# Support for a Blues only radio station!



## Hamstrung (Sep 21, 2007)

Below is a letter recently circulated by the Grand River Blues Society (Kitchener/Waterloo/Guelph)...


Hello Folks,


DAWG FM 
Is Canada's first ALL BLUES radio!

The Grand River Blues Society supports DAWG FM's efforts to bring Blues formats to commercial radio across Canada. DAWG FM has applied to the CRTC for FM Radio stations in Ottawa/Gatineau, Kawartha Lakes/Peterborough, Abbotsford Chilliwack , Vancouver, Edmonton and Guelph. 

Calling all Blues fans, particularly those in Ontario.

It has finally happened: After years of being shut out of the music industry by a lack of airplay -- and the subsequent lack of distribution -- the blues is finally getting its due.

A Canadian company, Skywords, has applied to the Canadian government to open six FM stations in major markets, all 100% blues. 

But it needs the public's help, and given that it will be available south of the border as well on the internet, pretty much anyone's help would probably be appreciated. There are several ways to support the venture -- and its license application to the government -- available at www.bluesincanada.com

If you think this is worthwhile, please circulate this letter to any other newsgroups or boards you post on.

You can help bring the blues off the satellites and into commercial conventional "free" radio by writing an email of support. Just click on one or more of the markets below and make sure to fill in your name and address.


www.bluesincanada.com

You will find a sample letter at the above link for you to endorse and distribute to the CRTC.

Keep Your Soul On (the Radio)
Bruce Hall

Here's the letter.


Name: 
Address: 
Telephone: 
Email: 
Date: 
Mr. Robert A. Morin, 
Secretary General 
CRTC 
Central Building, 1 Promenade du Portage 
Hull, Quebec 
K1A-0N2 
Re: Intervention in support of an application by Frank Torres (OBCI) for a licence to carry on a new FM radio undertaking in Guelph, Ontario.
Dear Mr.
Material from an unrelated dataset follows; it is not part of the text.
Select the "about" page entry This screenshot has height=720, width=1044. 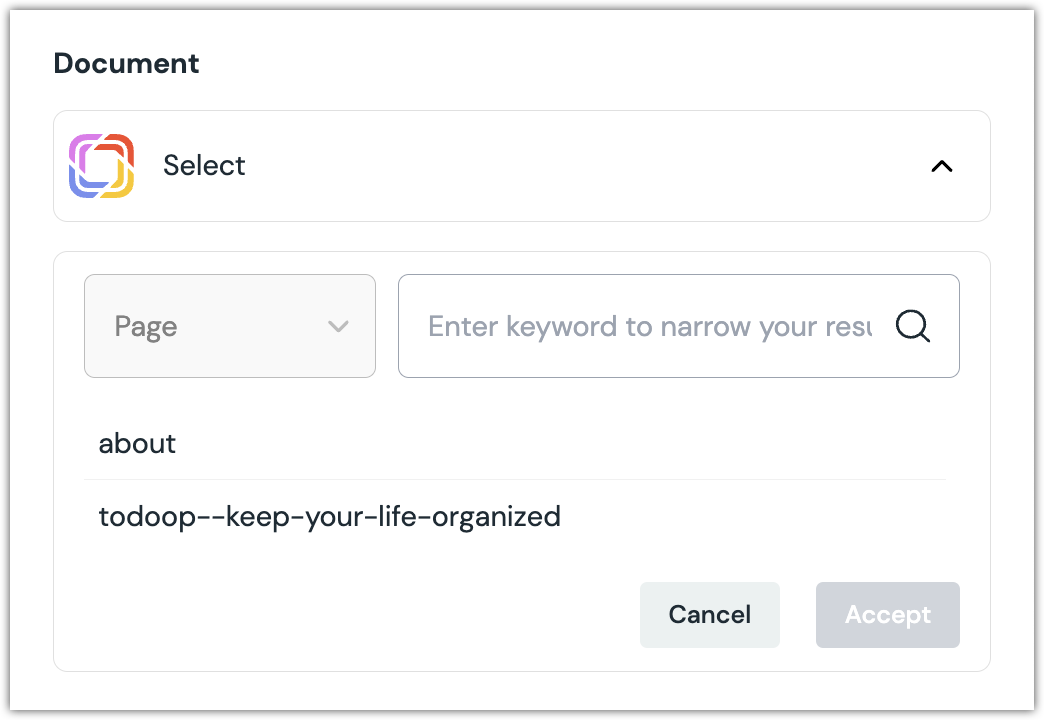click(137, 444)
Morin, 
I would like to give my support to this application for a Blues radio station in Guelph. 
I enjoy The Blues, and feel that this genre is extremely underserved on Canadian FM airwaves. It would be great to have a local radio station that plays a Blues format.
The only place that I can get Blues music is on the internet and on Satellite. If a radio station were available I would spend more time listening to radio
As well as providing a radio station where we could listen to Blues, it would be of great help to established and developing artists in getting their music out to large numbers of people. Also, it would no doubt help propel many Canadian careers and help the growth of the local Blues scene in Guelph.

Sincerely,


----------



## Geek (Jun 5, 2007)

I'll support anything that isn't top-40 or oldies all dang day >.<


----------



## suttree (Aug 17, 2007)

they're gonna have a bit of competition in alberta, CKUA is the best damned radio station in the world. other than that, i hope it works!


----------



## Robboman (Oct 14, 2006)

suttree said:


> they're gonna have a bit of competition in alberta, CKUA is the best damned radio station in the world. other than that, i hope it works!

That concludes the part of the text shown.